Does the pattern of amphetamine use prior to incarceration predict later psychosis? A longitudinal study of amphetamine users in the Swedish criminal justice system
Eline Borger Rognli, Anders Håkansson, Jonas Berge, Jørgen G. Bramness
Drug & Alcohol Dependence
August 9, 2014
The aim of this longitudinal study was to investigate the relationship between self-reported amphetamine use prior to inclusion in the criminal justice system and hospitalization due to psychosis in the years following release.
All the information was extracted from existing databases. Amphetamine-using clients in the criminal justice system in Sweden were identified using the European version of the addiction severity index (Europ-ASI) interview. Between 2001 and 2006, a total of 1709 individuals were identified. A follow-up of the subjects, using national registry data, was conducted in 2010. The outcome measure was hospitalization for primary or substance-induced psychotic episodes during the follow-up period. Data was analyzed in a multivariate logistic regression model.

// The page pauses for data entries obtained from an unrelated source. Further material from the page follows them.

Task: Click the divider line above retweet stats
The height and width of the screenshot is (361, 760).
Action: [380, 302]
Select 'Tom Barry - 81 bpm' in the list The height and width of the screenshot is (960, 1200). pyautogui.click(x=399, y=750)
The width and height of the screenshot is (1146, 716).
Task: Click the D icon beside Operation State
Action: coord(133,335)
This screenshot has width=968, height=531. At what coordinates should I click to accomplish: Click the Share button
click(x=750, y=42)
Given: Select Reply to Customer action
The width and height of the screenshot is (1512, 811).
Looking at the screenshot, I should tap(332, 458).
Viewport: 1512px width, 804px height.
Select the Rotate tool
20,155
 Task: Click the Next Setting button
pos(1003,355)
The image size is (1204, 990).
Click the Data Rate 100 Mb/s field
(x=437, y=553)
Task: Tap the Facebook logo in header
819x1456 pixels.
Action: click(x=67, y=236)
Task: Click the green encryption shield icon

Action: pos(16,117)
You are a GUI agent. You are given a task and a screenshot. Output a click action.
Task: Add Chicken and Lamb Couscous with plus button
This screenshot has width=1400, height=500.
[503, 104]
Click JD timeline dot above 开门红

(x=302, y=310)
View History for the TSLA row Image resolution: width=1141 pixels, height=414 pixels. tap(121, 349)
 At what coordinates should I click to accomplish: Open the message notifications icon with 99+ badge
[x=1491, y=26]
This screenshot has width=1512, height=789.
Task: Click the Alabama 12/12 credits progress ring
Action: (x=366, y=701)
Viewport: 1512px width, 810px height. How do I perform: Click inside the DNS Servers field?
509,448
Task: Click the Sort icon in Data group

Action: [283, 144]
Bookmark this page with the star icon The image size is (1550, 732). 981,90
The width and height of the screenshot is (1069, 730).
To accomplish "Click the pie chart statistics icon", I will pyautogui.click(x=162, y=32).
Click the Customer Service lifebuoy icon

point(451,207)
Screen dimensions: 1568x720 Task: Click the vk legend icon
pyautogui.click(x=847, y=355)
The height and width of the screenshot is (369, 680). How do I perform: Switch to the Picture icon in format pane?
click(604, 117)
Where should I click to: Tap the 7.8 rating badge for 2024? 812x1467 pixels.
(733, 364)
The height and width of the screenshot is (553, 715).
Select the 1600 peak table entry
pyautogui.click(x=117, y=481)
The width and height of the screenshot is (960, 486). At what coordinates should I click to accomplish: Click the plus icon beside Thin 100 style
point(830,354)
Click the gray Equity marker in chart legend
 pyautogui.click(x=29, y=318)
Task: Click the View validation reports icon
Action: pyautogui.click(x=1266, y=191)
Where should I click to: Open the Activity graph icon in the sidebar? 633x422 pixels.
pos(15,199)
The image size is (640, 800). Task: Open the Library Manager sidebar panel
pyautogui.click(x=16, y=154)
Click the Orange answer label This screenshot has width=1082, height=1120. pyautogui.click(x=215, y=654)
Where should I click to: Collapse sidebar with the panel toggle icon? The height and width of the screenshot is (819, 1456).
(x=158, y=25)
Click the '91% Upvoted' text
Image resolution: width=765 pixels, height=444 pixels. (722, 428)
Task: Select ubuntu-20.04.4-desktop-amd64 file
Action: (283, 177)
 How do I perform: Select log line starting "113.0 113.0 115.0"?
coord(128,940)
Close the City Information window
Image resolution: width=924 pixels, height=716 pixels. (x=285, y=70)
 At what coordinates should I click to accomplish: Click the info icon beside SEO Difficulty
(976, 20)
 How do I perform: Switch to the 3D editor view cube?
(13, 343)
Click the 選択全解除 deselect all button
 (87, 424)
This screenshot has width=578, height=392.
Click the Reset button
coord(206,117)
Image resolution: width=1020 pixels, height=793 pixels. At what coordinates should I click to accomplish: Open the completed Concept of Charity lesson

Age of onset of amphetamine use, number of years used, and use in the month prior to baseline interview were all unrelated to risk of future hospitalization due to psychosis. Prior psychiatric hospitalization and experience of hallucinations not related to drug use, as well as being born outside of a Nordic country and being homeless, were all positively linked to hospitalization due to psychosis.
This study demonstrates that, in a cohort of amphetamine users within the criminal justice system, prior psychiatric morbidity and demographic risk factors are more important than baseline patterns of amphetamine use in predicting future risk of hospitalization due to psychosis.